PASSAGE ▸
---------------

Why isn't there a hepatitis C vaccine?
Medically reviewed on November 9, 2017
Efforts to develop a hepatitis C vaccine started more than 25 years ago, when the hepatitis C virus was identified. Since then, researchers have studied more than 20 potential vaccines in animals. A few of these vaccines, developed mainly in the past decade, have undergone limited testing in people.
The following two clinical trials are now underway to find out if recently developed experimental vaccines are safe and effective in people.
- Therapeutic vaccine trial. The study population in this trial consists of people who already have chronic hepatitis C. The purpose of the trial is to determine whether each vaccine is safe and successful at reducing evidence of hepatitis C in participants' blood. Completion of this trial is expected in 2020.
- Prophylactic (preventive) vaccine trial. This trial involves people at high risk of becoming infected with hepatitis C. Its purpose is to determine the safety of the two vaccines and find out whether participants receiving either vaccine are less likely to become infected with the hepatitis C virus over a six-month period than are participants receiving a placebo (inactive) vaccine. This trial has already enrolled a large sample of participants. It ends in July 2018.

---------------

[Stored data]
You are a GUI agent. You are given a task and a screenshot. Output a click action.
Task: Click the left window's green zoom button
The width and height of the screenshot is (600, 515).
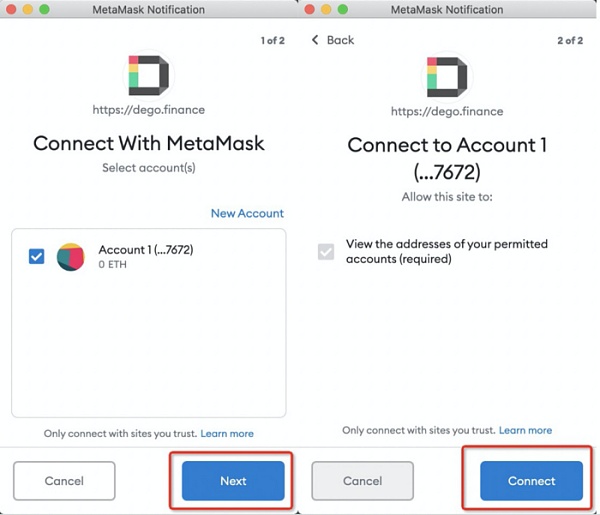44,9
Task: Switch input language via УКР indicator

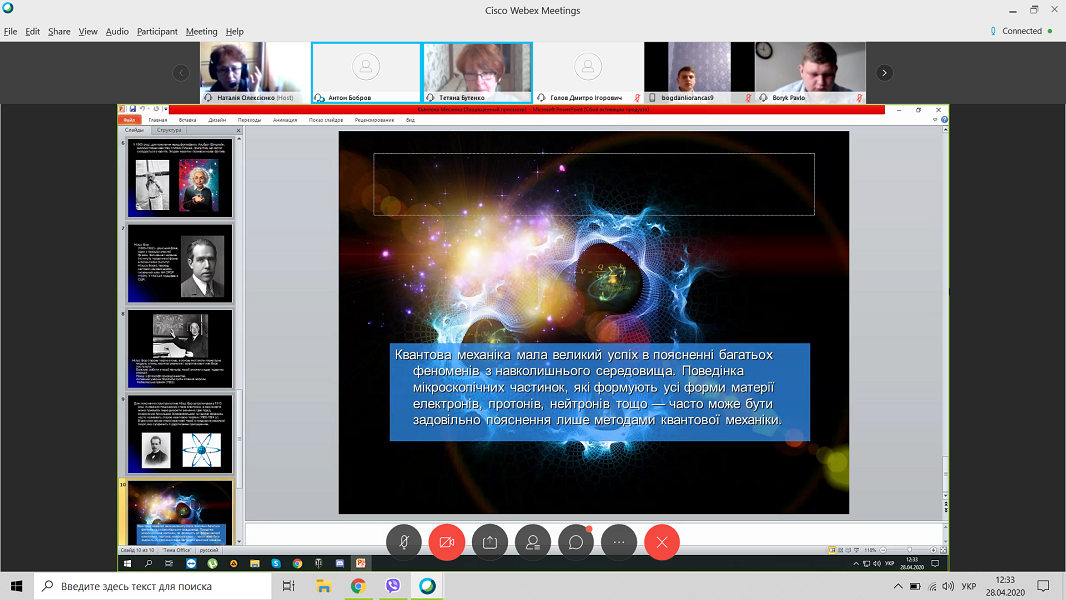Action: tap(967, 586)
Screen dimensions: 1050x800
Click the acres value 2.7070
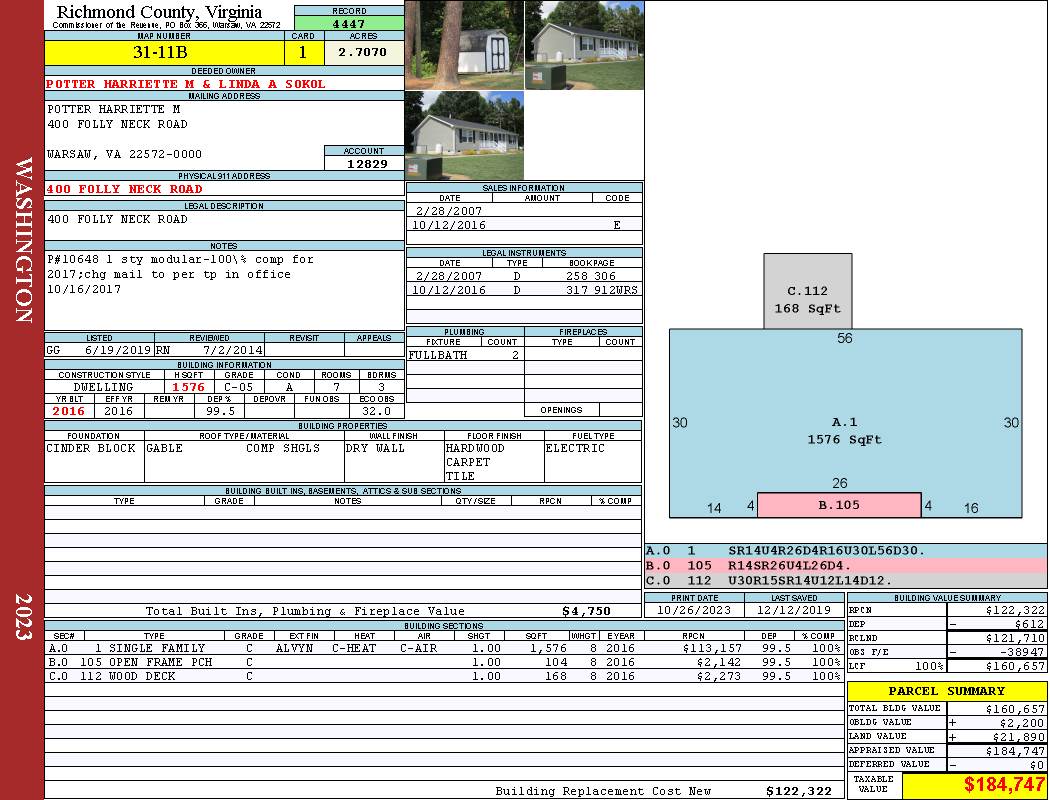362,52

---------------

EXERCISE PROMPT ▸
Pick up the text on the hepatitis C vaccine after its last sentence and keep it going. The data isn't needed for anything here.

RESPONSE TO THIS EXERCISE ▸
If these trials have good results, larger trials will still be necessary to verify this effect and determine the best way to deploy the vaccine.
Progress has been slow for a number of reasons, including:
Unique characteristics of the virus
The hepatitis C virus is more variable than are the viruses that cause hepatitis A and hepatitis B. For starters, hepatitis C virus occurs in at least six genetically distinct forms (genotypes) with multiple subtypes. About 50 subtypes have been identified.
Different hepatitis C virus genotypes (variants) cause most infections in different parts of the world. A global vaccine would have to protect against all these variants of the virus.
Limited animal models of hepatitis C infection
Hepatitis C virus can infect chimpanzees, and the infection in chimpanzees is similar to that in human adults. Ethical and cost concerns, however, limit medical research with these animals.